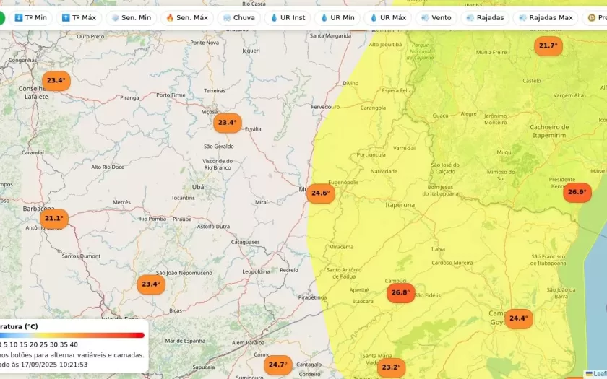The image size is (607, 379).
Task: Choose the UR Mín humidity option
Action: pos(337,17)
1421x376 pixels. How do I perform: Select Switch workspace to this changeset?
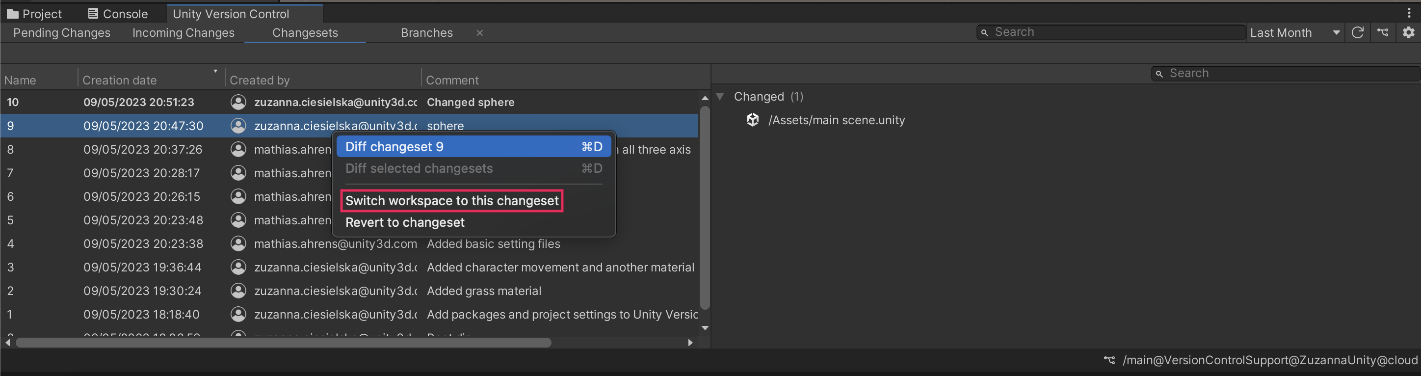pos(452,200)
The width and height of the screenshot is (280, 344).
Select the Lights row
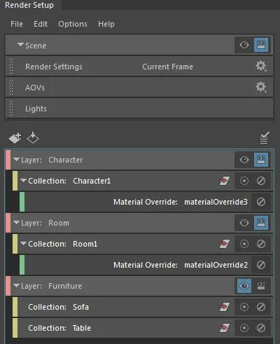tap(139, 109)
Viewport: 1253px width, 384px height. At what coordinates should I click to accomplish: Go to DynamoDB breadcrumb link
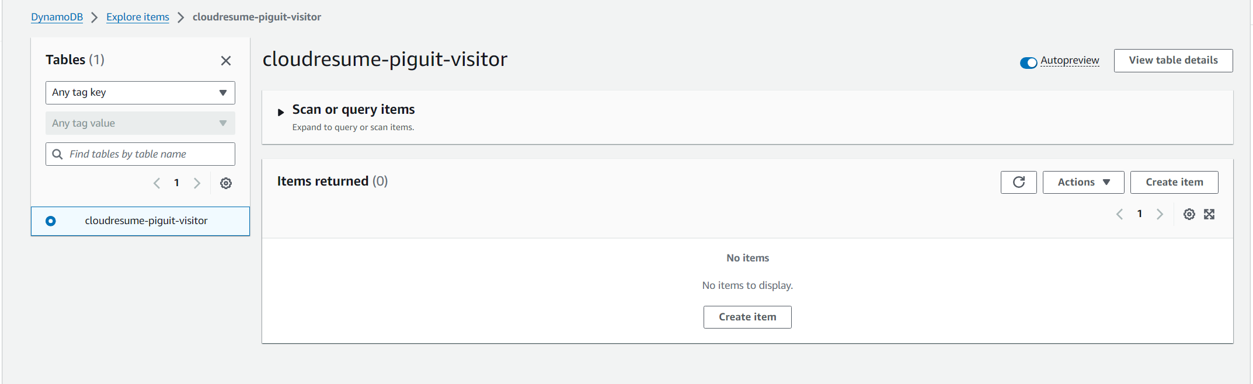point(57,17)
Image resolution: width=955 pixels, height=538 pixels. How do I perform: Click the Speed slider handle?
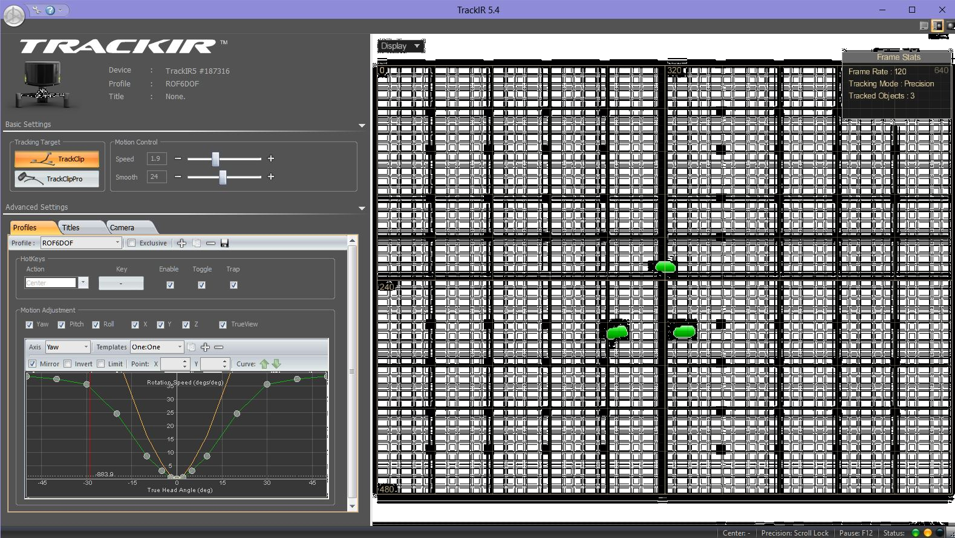tap(215, 159)
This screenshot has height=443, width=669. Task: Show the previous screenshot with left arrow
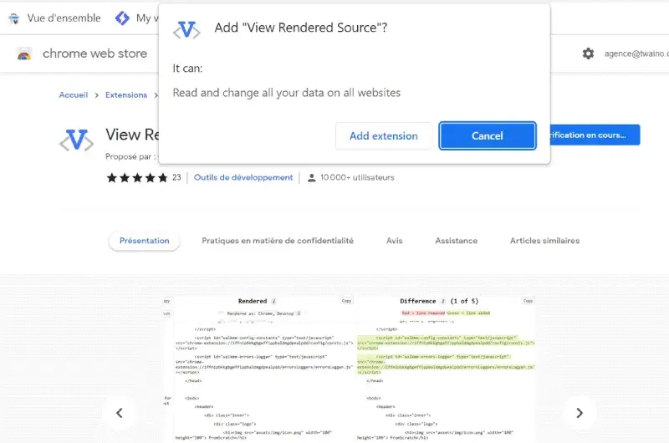120,412
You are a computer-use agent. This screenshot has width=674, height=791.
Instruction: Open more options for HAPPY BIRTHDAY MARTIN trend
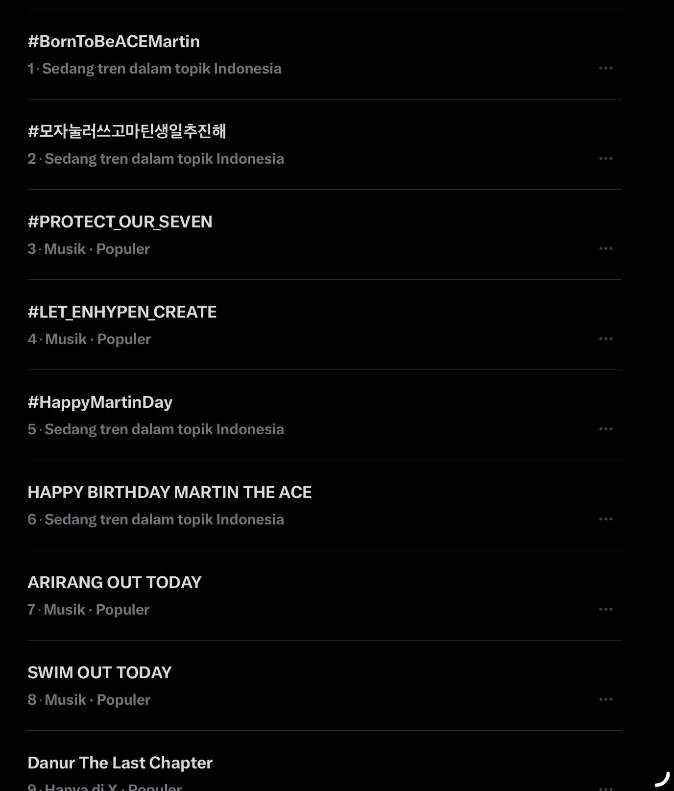(605, 519)
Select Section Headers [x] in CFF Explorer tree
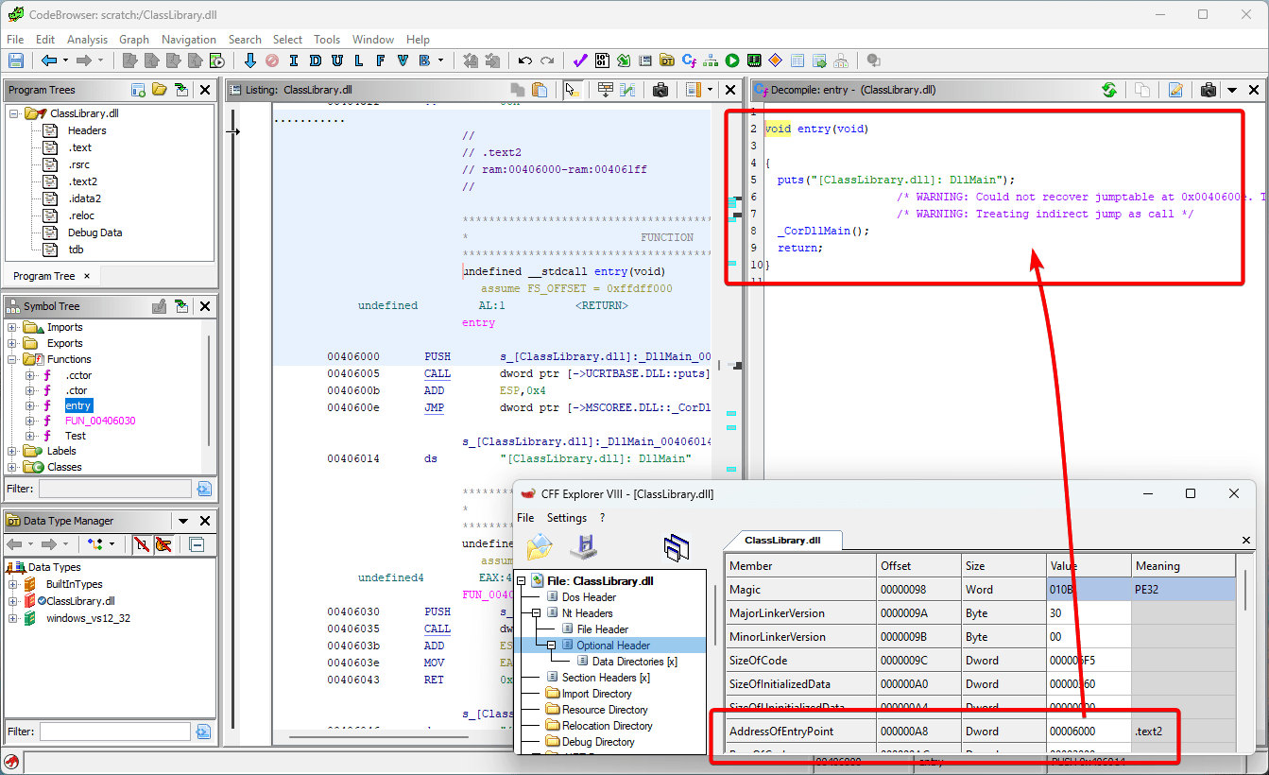1269x775 pixels. (606, 678)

● ● ● ● ●

BRIEF:
"Viewport: 1253px width, 384px" marks the first line to be returned; return exactly that line and every line after it through the last line of the listing, omitting pictures.

FINISHED EXERCISE:
Viewport: 1253px width, 384px height. At what coordinates should I click to accomplish: Go to DynamoDB breadcrumb link
point(57,17)
Image resolution: width=955 pixels, height=538 pixels. How do I perform: Click the Speed slider handle?
tap(215, 159)
This screenshot has height=443, width=669. Task: Show the previous screenshot with left arrow
120,412
You are a computer-use agent. This screenshot has width=674, height=791.
Instruction: Open more options for HAPPY BIRTHDAY MARTIN trend
(605, 519)
Select Section Headers [x] in CFF Explorer tree
1269x775 pixels. (606, 678)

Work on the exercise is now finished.